- [Challenge]: Reproduce the data below line for line, changing nothing.

- [Working data]:
▼▼▼

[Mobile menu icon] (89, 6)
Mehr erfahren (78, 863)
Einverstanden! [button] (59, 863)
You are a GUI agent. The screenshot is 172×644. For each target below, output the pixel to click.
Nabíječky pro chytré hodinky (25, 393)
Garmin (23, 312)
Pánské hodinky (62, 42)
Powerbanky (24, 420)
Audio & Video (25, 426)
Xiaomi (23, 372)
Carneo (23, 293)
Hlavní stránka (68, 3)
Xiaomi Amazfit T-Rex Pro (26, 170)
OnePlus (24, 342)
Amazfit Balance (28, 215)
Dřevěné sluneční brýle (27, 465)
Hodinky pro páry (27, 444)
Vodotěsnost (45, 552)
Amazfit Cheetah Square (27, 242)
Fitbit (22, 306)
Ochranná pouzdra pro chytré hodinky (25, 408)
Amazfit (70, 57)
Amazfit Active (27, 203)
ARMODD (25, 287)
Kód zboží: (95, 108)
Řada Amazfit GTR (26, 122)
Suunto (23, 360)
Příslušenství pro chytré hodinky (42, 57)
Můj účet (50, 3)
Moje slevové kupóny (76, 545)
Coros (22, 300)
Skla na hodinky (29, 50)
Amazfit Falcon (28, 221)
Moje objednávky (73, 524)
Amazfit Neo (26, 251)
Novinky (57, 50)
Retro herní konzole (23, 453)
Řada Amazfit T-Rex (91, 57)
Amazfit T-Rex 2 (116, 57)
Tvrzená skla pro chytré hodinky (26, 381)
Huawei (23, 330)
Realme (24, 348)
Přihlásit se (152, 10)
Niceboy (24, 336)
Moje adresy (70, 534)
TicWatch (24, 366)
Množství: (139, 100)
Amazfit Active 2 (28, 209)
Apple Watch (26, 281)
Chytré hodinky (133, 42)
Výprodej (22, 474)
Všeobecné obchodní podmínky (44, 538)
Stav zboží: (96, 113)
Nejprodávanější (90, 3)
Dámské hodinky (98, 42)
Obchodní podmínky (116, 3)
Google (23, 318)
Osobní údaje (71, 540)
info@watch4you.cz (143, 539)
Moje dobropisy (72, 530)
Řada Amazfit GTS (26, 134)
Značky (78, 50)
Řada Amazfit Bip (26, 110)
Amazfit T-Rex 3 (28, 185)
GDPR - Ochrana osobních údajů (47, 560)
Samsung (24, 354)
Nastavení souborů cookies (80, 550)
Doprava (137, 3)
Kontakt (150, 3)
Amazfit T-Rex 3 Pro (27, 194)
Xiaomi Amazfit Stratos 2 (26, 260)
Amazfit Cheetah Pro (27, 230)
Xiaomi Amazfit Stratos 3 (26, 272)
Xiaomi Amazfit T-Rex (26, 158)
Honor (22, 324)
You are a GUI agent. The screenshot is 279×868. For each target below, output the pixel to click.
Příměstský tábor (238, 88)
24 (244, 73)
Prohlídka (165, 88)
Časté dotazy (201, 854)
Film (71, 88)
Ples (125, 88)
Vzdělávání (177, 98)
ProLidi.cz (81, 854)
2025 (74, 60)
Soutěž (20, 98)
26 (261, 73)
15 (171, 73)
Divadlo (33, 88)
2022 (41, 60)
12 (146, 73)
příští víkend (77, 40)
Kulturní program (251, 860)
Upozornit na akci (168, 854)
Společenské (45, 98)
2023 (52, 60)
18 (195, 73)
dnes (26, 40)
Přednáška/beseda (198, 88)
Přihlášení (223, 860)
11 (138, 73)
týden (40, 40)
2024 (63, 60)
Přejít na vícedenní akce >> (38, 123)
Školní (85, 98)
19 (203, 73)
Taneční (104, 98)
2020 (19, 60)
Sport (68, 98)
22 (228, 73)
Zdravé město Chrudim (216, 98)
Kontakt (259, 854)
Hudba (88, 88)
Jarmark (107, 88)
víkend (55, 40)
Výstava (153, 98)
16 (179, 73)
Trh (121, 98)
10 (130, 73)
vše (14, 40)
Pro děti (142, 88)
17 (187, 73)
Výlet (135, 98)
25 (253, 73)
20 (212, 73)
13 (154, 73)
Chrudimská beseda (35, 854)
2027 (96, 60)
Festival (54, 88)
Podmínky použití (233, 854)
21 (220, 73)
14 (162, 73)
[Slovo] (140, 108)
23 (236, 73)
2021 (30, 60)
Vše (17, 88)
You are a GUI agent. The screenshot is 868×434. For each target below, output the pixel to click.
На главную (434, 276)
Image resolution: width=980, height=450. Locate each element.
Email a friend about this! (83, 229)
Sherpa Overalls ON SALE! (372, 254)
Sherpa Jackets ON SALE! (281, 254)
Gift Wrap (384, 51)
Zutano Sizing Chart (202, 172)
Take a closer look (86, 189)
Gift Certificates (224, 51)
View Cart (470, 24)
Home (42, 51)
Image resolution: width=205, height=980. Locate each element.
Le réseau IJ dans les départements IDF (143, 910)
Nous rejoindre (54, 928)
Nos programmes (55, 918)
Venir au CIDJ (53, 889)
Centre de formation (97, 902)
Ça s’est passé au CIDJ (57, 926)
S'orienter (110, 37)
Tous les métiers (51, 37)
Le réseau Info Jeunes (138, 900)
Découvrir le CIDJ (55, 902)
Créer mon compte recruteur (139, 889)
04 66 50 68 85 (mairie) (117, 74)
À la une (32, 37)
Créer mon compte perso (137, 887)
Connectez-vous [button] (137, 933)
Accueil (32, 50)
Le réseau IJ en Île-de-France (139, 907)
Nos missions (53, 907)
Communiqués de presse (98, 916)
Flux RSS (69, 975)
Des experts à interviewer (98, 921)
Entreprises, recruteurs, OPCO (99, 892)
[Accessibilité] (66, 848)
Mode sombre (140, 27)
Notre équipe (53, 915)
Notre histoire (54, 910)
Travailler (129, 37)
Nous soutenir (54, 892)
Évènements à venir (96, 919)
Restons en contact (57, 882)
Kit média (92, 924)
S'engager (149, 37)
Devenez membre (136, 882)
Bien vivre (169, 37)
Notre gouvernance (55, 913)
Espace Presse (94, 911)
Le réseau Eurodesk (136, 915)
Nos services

▲▲▲

- [Task answer]:
[Mobile menu icon] (89, 6)
Mehr erfahren (78, 863)
Einverstanden! [button] (59, 863)
You are a GUI agent. The screenshot is 172×644. For each target below, output the pixel to click.
Nabíječky pro chytré hodinky (25, 393)
Garmin (23, 312)
Pánské hodinky (62, 42)
Powerbanky (24, 420)
Audio & Video (25, 426)
Xiaomi (23, 372)
Carneo (23, 293)
Hlavní stránka (68, 3)
Xiaomi Amazfit T-Rex Pro (26, 170)
OnePlus (24, 342)
Amazfit Balance (28, 215)
Dřevěné sluneční brýle (27, 465)
Hodinky pro páry (27, 444)
Vodotěsnost (45, 552)
Amazfit Cheetah Square (27, 242)
Fitbit (22, 306)
Ochranná pouzdra pro chytré hodinky (25, 408)
Amazfit (70, 57)
Amazfit Active (27, 203)
ARMODD (25, 287)
Kód zboží: (95, 108)
Řada Amazfit GTR (26, 122)
Suunto (23, 360)
Příslušenství pro chytré hodinky (42, 57)
Můj účet (50, 3)
Moje slevové kupóny (76, 545)
Coros (22, 300)
Skla na hodinky (29, 50)
Amazfit Falcon (28, 221)
Moje objednávky (73, 524)
Amazfit Neo (26, 251)
Novinky (57, 50)
Retro herní konzole (23, 453)
Řada Amazfit T-Rex (91, 57)
Amazfit T-Rex 2 (116, 57)
Tvrzená skla pro chytré hodinky (26, 381)
Huawei (23, 330)
Realme (24, 348)
Přihlásit se (152, 10)
Niceboy (24, 336)
Moje adresy (70, 534)
TicWatch (24, 366)
Množství: (139, 100)
Amazfit Active 2 (28, 209)
Apple Watch (26, 281)
Chytré hodinky (133, 42)
Výprodej (22, 474)
Všeobecné obchodní podmínky (44, 538)
Stav zboží: (96, 113)
Nejprodávanější (90, 3)
Dámské hodinky (98, 42)
Obchodní podmínky (116, 3)
Google (23, 318)
Osobní údaje (71, 540)
info@watch4you.cz (143, 539)
Moje dobropisy (72, 530)
Řada Amazfit GTS (26, 134)
Značky (78, 50)
Řada Amazfit Bip (26, 110)
Amazfit T-Rex 3 (28, 185)
GDPR - Ochrana osobních údajů (47, 560)
Samsung (24, 354)
Nastavení souborů cookies (80, 550)
Doprava (137, 3)
Kontakt (150, 3)
Amazfit T-Rex 3 Pro (27, 194)
Xiaomi Amazfit Stratos 2 (26, 260)
Amazfit Cheetah Pro (27, 230)
Xiaomi Amazfit Stratos 3 (26, 272)
Xiaomi Amazfit T-Rex (26, 158)
Honor (22, 324)
You are a GUI agent. The screenshot is 279×868. For each target below, output the pixel to click.
Příměstský tábor (238, 88)
24 (244, 73)
Prohlídka (165, 88)
Časté dotazy (201, 854)
Film (71, 88)
Ples (125, 88)
Vzdělávání (177, 98)
ProLidi.cz (81, 854)
2025 (74, 60)
Soutěž (20, 98)
26 (261, 73)
15 (171, 73)
Divadlo (33, 88)
2022 (41, 60)
12 (146, 73)
příští víkend (77, 40)
Kulturní program (251, 860)
Upozornit na akci (168, 854)
Společenské (45, 98)
2023 (52, 60)
18 (195, 73)
dnes (26, 40)
Přednáška/beseda (198, 88)
Přihlášení (223, 860)
11 (138, 73)
týden (40, 40)
2024 (63, 60)
Přejít na vícedenní akce >> (38, 123)
Školní (85, 98)
19 (203, 73)
Taneční (104, 98)
2020 (19, 60)
Sport (68, 98)
22 (228, 73)
Zdravé město Chrudim (216, 98)
Kontakt (259, 854)
Hudba (88, 88)
Jarmark (107, 88)
víkend (55, 40)
Výstava (153, 98)
16 (179, 73)
Trh (121, 98)
10 (130, 73)
vše (14, 40)
Pro děti (142, 88)
17 (187, 73)
Výlet (135, 98)
25 (253, 73)
20 (212, 73)
13 (154, 73)
Chrudimská beseda (35, 854)
2027 (96, 60)
Festival (54, 88)
Podmínky použití (233, 854)
21 (220, 73)
14 (162, 73)
[Slovo] (140, 108)
23 (236, 73)
2021 (30, 60)
Vše (17, 88)
You are a GUI agent. The screenshot is 868×434. For each target below, output the pixel to click.
На главную (434, 276)
Image resolution: width=980, height=450. Locate each element.
Email a friend about this! (83, 229)
Sherpa Overalls ON SALE! (372, 254)
Sherpa Jackets ON SALE! (281, 254)
Gift Wrap (384, 51)
Zutano Sizing Chart (202, 172)
Take a closer look (86, 189)
Gift Certificates (224, 51)
View Cart (470, 24)
Home (42, 51)
Image resolution: width=205, height=980. Locate each element.
Le réseau IJ dans les départements IDF (143, 910)
Nous rejoindre (54, 928)
Nos programmes (55, 918)
Venir au CIDJ (53, 889)
Centre de formation (97, 902)
Ça s’est passé au CIDJ (57, 926)
S'orienter (110, 37)
Tous les métiers (51, 37)
Le réseau Info Jeunes (138, 900)
Découvrir le CIDJ (55, 902)
Créer mon compte recruteur (139, 889)
04 66 50 68 85 (mairie) (117, 74)
À la une (32, 37)
Créer mon compte perso (137, 887)
Connectez-vous [button] (137, 933)
Accueil (32, 50)
Le réseau IJ en Île-de-France (139, 907)
Nos missions (53, 907)
Communiqués de presse (98, 916)
Flux RSS (69, 975)
Des experts à interviewer (98, 921)
Entreprises, recruteurs, OPCO (99, 892)
[Accessibilité] (66, 848)
Mode sombre (140, 27)
Notre équipe (53, 915)
Notre histoire (54, 910)
Travailler (129, 37)
Nous soutenir (54, 892)
Évènements à venir (96, 919)
Restons en contact (57, 882)
Kit média (92, 924)
S'engager (149, 37)
Devenez membre (136, 882)
Bien vivre (169, 37)
Notre gouvernance (55, 913)
Espace Presse (94, 911)
Le réseau Eurodesk (136, 915)
Nos services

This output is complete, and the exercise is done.